But Steele’s frustration deepened when FBI Director James B. Comey, who had been silent on the Russia inquiry, announced publicly 11 days before the election that the bureau was investigating a newly discovered cache of emails Clinton had exchanged using her private server, according to people familiar with Steele’s thinking.

Those people say Steele’s frustration with the FBI peaked after an Oct. 31 New York Times story that cited law enforcement sources drawing conclusions that he considered premature. The article said that the FBI had not yet found any “conclusive or direct link” between Trump and the Russian government and that the Russian hacking was not intended to help Trump.

WaPo doesn’t lay this out in detail, however. Here’s what happened on those days in October:

October 28: Comey informs eight committee chairs he will reopen the investigation, which promptly (and predictably) leaks.

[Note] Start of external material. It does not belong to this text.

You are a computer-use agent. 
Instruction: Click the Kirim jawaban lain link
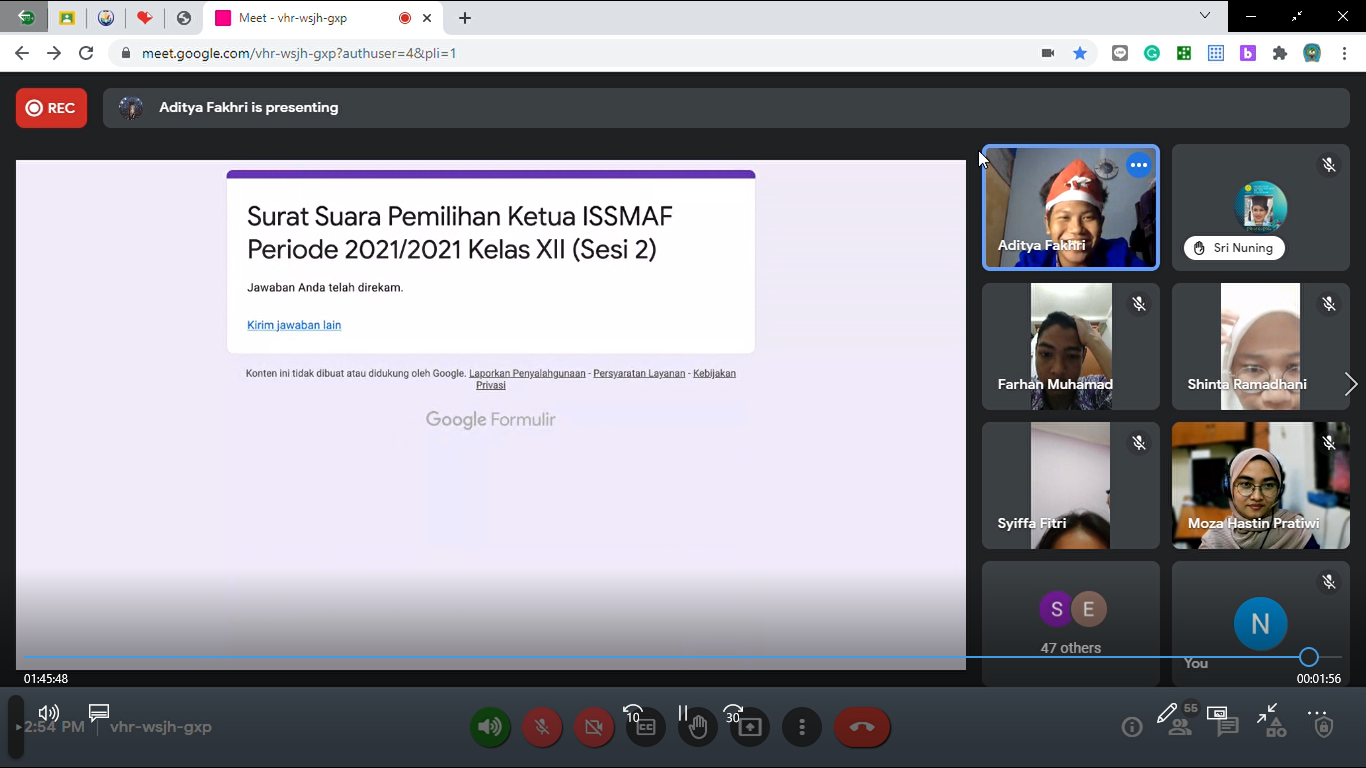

October 30: Having been officially briefed on the dossier, Harry Reid writes Comey accusing him of a Hatch Act violation for releasing the information on Clinton while withholding what we know to be information in the dossier.

October 31, 6:52PM: David Corn publishes story based on dossier.

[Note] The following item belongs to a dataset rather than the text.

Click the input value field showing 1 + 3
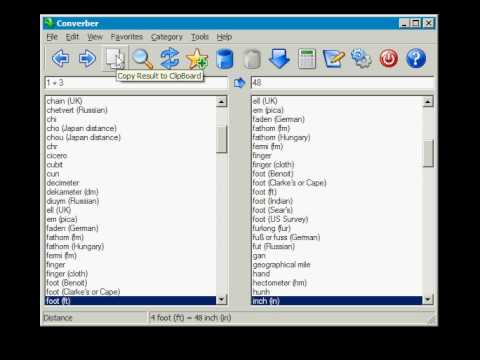[136, 83]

October 31, 9:27PM: NYT publishes article describing multiple investigations into Russian interference, stating “no evidence has emerged that would link him or anyone else in his business or political circle directly to Russia’s election operations.”

October 31, 10:52PM: NYT edits article, adding “conclusive or direct” as a caveat in the sentence “Law enforcement officials say that none of the investigations so far have found any conclusive or direct link between Mr. Trump and the Russian government.”

Notably, assuming the times in Newsdiffs (from which I got the NYT timing) are correct, Steele had already gone public before the NYT published its article. That suggests he (like Harry Reid) believed his research should be part of a competing public story. And by going public in what was obviously a Democratically-seeded article, Steele likely made it far more difficult for FBI to continue the relationship.

Already, these new timeline details raise questions about the degree to which Steele’s concerns that the Trump Russian investigation should have more prominence than the email investigation may have influenced his work. Even if Jim Comey did do something colossally stupid by announcing the reopening of the investigation, that shouldn’t affect Steele’s interest in providing the best intelligence to the US, regardless of the public impact, unless he was always motivated primarily by his role as campaign oppo researcher.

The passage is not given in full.